1. ¹Department of Oncology, Norwegian Radium Hospital and University of Oslo, Oslo, Norway
2. ²Department of Urology, Maria Sklodowska – Curie Memorial Cancer Center, Warsaw, Poland
3. ³Department of Academic Radiotherapy, Royal Marsden Hospital, Sutton, UK
4. ⁴Department of Oncology, Klinikum Nürnberg, Nürnberg, Germany
5. ⁵Department of Internal Medicine, Sint Radboud University Hospital, Nijmegen, The Netherlands
6. ⁶Department of Urology, Medical Radiological Research Center, Obninsk (formerly: Cancer Research Center, Moskow, Russia), Russia
7. ⁷Department of Oncology, Universitair Ziekenhuis Gasthuisberg, Leuven, Belgium
8. ⁸Data Center, Data Management Unit, EORTC Data Center, Brussels, Belgium
9. ⁹Department of Medical Oncology, Erasmus Medical Center, Rotterdam, The Netherlands

Correspondence: Professor SD Fosså, Rikshospitalet – Radiumhospitalet Trust, Department of Clinical Cancer Research, Montebello, NO 0310 Oslo 3, Norway.
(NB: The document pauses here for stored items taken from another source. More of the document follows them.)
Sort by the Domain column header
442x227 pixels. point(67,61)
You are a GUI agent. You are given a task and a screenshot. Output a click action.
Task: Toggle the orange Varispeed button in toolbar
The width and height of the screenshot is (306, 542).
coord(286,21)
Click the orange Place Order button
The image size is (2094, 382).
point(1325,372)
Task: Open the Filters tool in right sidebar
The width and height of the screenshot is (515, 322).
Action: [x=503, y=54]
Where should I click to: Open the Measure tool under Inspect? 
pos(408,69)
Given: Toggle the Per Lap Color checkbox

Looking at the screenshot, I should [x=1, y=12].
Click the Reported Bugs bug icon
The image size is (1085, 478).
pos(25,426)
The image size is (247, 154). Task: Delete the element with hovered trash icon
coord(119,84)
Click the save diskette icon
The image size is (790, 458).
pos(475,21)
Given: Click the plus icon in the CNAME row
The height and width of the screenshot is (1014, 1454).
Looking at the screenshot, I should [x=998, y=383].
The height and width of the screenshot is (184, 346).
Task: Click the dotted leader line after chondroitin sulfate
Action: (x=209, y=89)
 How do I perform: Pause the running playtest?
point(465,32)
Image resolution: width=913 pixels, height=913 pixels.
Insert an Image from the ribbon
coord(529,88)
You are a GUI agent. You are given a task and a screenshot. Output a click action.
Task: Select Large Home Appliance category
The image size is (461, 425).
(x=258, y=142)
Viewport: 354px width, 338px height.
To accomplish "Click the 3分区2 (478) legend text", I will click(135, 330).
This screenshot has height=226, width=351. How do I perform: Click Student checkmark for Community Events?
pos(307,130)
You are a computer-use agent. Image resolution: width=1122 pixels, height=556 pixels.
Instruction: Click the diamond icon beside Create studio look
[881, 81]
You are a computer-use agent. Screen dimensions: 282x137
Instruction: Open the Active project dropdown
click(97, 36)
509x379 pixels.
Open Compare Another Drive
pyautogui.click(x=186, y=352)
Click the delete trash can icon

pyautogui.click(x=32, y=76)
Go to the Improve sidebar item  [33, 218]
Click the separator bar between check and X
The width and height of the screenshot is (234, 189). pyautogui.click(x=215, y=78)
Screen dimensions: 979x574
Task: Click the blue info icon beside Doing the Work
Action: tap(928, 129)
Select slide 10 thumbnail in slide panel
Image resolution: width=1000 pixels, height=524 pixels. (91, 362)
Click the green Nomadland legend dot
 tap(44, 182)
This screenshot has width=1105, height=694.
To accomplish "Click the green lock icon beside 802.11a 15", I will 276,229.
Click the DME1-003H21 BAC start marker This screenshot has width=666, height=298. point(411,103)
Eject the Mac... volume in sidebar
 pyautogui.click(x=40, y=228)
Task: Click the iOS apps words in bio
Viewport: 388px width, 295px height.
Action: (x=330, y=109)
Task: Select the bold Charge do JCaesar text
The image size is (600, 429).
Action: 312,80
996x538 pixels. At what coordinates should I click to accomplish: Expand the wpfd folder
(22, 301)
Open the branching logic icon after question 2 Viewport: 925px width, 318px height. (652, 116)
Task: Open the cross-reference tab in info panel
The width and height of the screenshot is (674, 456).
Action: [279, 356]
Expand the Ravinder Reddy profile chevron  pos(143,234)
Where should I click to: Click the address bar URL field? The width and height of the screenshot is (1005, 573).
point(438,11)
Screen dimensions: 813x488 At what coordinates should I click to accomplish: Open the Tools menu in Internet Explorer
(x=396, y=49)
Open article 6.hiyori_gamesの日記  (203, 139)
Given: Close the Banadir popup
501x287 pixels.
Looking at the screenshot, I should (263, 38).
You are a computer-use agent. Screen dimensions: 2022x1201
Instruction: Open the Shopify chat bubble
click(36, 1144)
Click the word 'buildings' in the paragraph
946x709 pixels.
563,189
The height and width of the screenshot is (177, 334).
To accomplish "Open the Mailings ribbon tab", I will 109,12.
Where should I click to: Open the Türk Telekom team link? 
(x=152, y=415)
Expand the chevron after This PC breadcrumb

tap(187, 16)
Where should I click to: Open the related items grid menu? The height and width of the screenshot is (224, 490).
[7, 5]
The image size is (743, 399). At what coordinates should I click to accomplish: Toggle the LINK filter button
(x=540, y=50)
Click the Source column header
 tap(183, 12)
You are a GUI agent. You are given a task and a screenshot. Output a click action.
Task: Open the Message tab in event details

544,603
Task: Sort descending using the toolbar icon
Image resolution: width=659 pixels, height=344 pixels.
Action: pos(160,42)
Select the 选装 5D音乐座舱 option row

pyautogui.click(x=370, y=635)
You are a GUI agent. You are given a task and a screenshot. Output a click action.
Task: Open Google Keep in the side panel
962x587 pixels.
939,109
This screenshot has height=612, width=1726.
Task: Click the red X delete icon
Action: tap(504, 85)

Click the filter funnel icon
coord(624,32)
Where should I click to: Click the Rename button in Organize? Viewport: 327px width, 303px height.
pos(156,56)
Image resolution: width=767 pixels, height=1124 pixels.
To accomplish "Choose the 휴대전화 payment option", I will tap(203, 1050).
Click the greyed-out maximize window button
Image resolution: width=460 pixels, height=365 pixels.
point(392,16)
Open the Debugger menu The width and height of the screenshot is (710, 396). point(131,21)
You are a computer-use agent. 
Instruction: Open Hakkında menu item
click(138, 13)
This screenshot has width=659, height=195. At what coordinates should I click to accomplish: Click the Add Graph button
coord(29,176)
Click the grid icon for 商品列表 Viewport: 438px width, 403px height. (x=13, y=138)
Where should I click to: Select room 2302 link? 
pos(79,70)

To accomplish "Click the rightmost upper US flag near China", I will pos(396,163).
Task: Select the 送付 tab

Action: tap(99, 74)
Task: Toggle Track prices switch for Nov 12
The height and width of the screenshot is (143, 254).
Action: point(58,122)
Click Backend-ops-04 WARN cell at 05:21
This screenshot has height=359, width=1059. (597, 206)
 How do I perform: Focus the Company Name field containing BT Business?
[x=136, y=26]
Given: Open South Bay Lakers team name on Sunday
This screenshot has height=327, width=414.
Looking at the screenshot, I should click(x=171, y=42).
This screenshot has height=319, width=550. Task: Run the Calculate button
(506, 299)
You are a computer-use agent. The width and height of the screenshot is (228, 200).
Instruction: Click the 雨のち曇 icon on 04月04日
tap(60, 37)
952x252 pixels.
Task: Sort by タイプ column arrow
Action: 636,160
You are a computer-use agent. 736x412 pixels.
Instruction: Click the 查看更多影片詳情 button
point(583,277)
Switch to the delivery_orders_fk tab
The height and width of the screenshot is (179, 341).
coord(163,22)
E-mail: s.d.fossa@klinmed.uio.no

Received 8 August 2005; Revised 14 August 2005; Accepted 19 September 2005; Published online 25 October 2005.

Abstract

New chemotherapy regimens are continuously explored in patients with high-risk malignant germ cell tumours (MGCTs). This multicentre phase II trial assessed the efficacy and toxicity of C-BOP/BEP chemotherapy in intermediate and poor prognosis MGCT (IGCCCG criteria). C-BOP/BEP treatment consisted of cycles of cisplatin, vincristine, bleomycin and carboplatin, followed by one cycle of vincristine and bleomycin and three cycles of BEP (bleomycon, etoposide, cisplatin). The trial was designed to demonstrate a 1-year progression-free survival rate of 80%, that is, to exclude a 1-year rate of 70% or less, with a one-sided significance level of 5%. Secondary end points included toxicity, overall survival and the postchemotherapy complete response rate. In total, 16 European hospitals entered 66 eligible patients (intermediate prognosis group: 37; poor prognosis group: 29). A total of 45 patients (68.2%, 95% confidence interval (95% CI): 56.9–79.4%) achieved a complete response (intermediate prognosis: 30; poor prognosis: 15). After a median observation time of 40.4 months (range: 13.7–66.3), the 1-year progression-free survival rate was 81.8% 95% CI: 72.5–91.1%). The 2-year overall survival was 84.5% (95% CI: 75.6–93.3%). In all, 51 patients experienced at least one episode of WHO grade 3/4 leucopenia, and at least one event of grade 3/4 thrombocytopenia occurred in 30 patients. There was no toxic death. With an 82% 1-year progression-free survival and a lower limit of the 95% CI above 70%, the efficacy of C-BOP/BEP is comparable to that of published alternative chemotherapy schedules in high-risk MGCT patients. The treatment's toxicity is manageable in a multicentre setting. In poor prognosis patients, C-BOP/BEP should be compared to standard chemotherapy of four cycles of BEP.